**TASK STATEMENT:** In the entries that follow, the line with "ご利用ガイド (354, 2094)" opens the range and the line with "医薬品 (526, 51)" closes it; repeat that range exactly, both lines included.
** Opening INPUT FOR THIS TASK block **
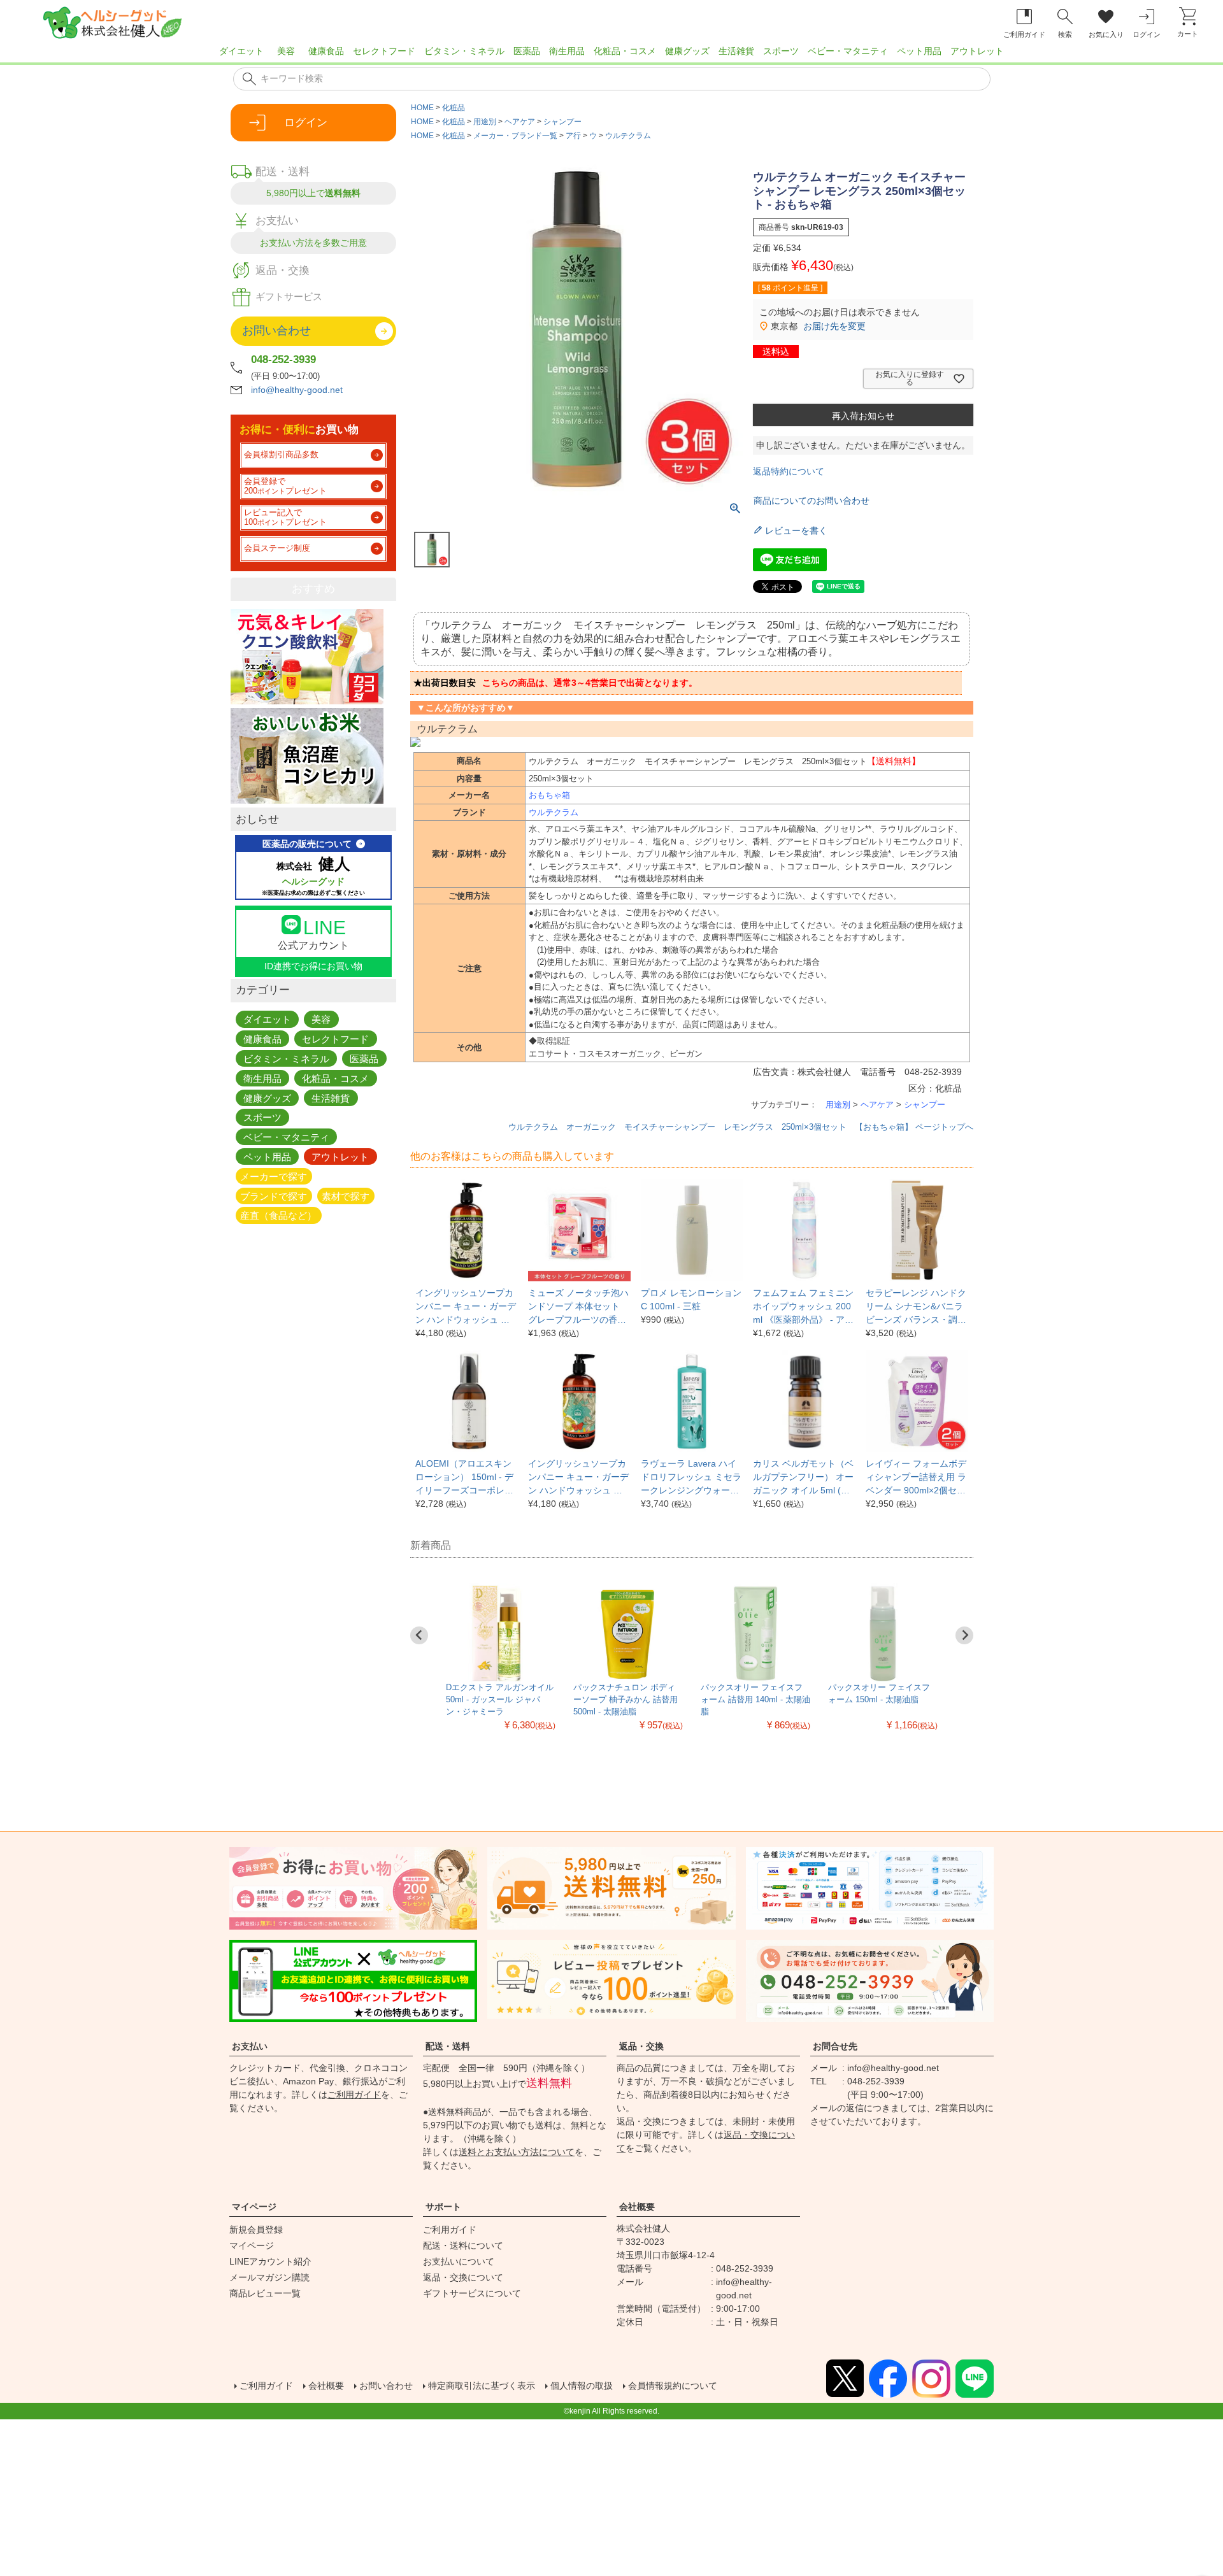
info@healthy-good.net (297, 390)
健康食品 (326, 51)
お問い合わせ (386, 2385)
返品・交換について (463, 2277)
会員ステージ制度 (277, 548)
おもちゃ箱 (549, 795)
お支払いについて (458, 2261)
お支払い (250, 2046)
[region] (611, 55)
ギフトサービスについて (472, 2293)
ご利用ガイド (354, 2094)
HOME (422, 107)
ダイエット (241, 51)
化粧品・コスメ (625, 51)
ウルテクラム (628, 135)
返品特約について (788, 471)
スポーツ (781, 51)
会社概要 (637, 2207)
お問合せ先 (835, 2046)
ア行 (573, 135)
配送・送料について (463, 2245)
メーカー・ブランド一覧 (515, 135)
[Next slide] (964, 1635)
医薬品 (526, 51)
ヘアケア (519, 121)
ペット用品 (919, 51)
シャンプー (562, 121)
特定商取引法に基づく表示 (481, 2385)
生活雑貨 (736, 51)
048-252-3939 (283, 359)
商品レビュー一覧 (265, 2293)
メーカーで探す (273, 1176)
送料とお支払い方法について (517, 2152)
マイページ (254, 2207)
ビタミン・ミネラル (464, 51)
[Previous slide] (419, 1635)
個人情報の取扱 (581, 2385)
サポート (443, 2207)
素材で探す (345, 1195)
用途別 (484, 121)
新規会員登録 (256, 2229)
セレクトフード (384, 51)
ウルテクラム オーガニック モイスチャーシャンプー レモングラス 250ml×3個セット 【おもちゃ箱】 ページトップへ (740, 1127)
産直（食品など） (278, 1215)
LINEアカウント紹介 (270, 2261)
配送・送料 (448, 2046)
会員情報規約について (672, 2385)
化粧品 (453, 107)
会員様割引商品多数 (281, 454)
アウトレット (977, 51)
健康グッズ (687, 51)
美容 (286, 51)
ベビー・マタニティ (848, 51)
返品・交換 (641, 2046)
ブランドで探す (273, 1195)
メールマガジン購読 (269, 2277)
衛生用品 (567, 51)
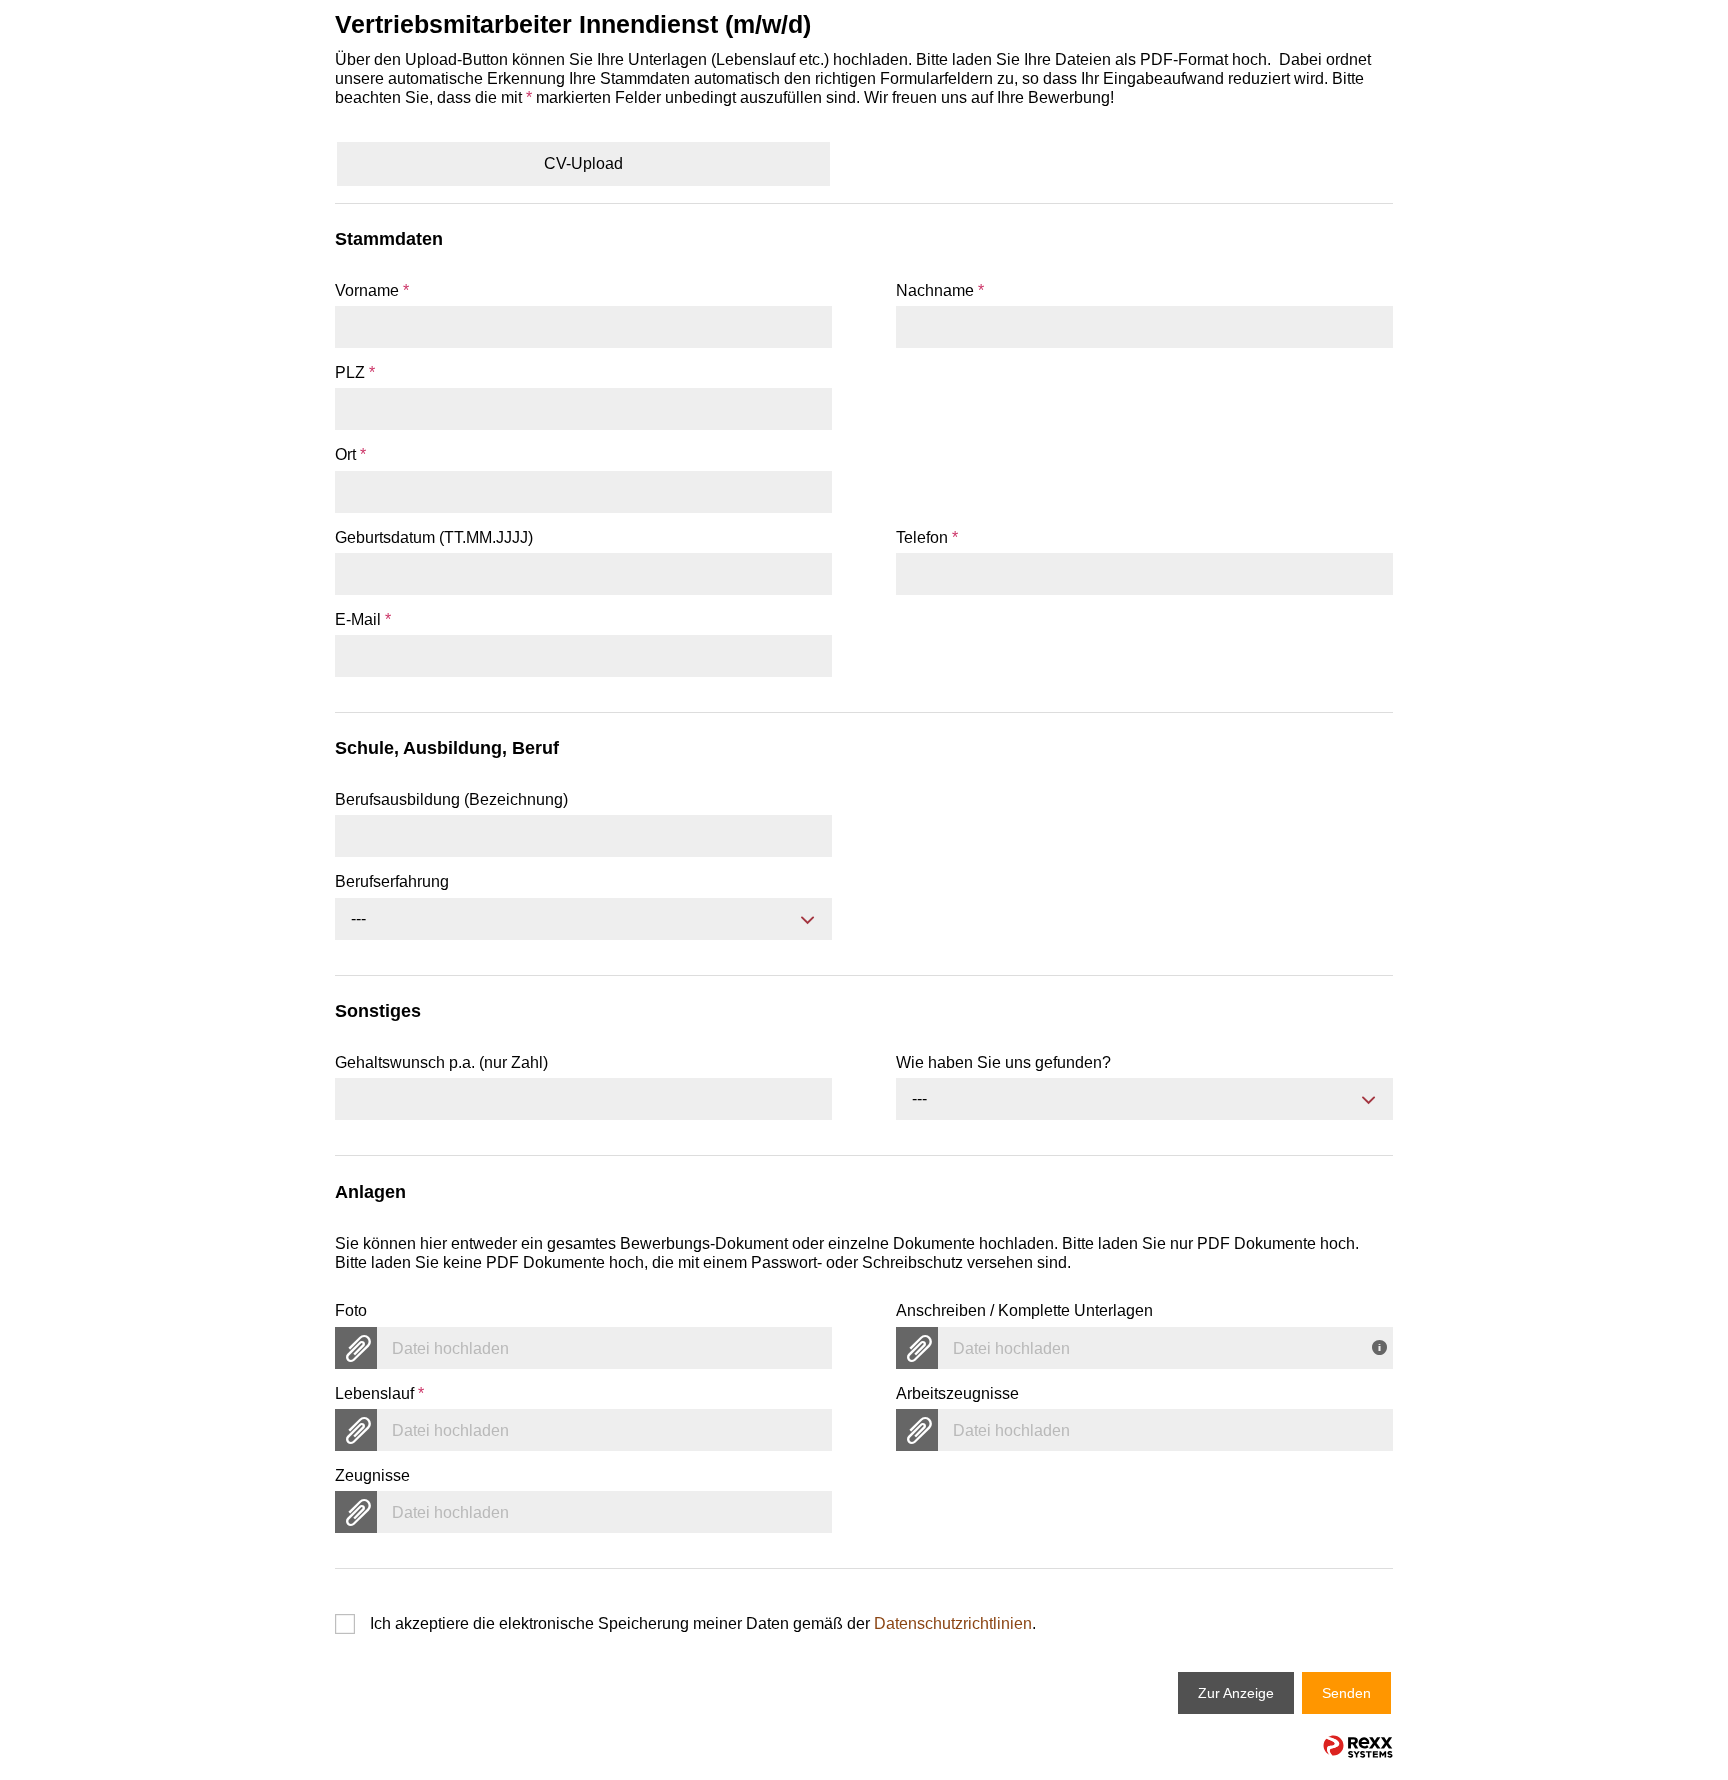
** Closing INPUT FOR THIS TASK block **
**WRITTEN REPLY:**
ご利用ガイド (354, 2094)
HOME (422, 107)
ダイエット (241, 51)
化粧品・コスメ (625, 51)
ウルテクラム (628, 135)
返品特約について (788, 471)
スポーツ (781, 51)
会社概要 (637, 2207)
お問合せ先 (835, 2046)
ア行 (573, 135)
配送・送料について (463, 2245)
メーカー・ブランド一覧 (515, 135)
[Next slide] (964, 1635)
医薬品 (526, 51)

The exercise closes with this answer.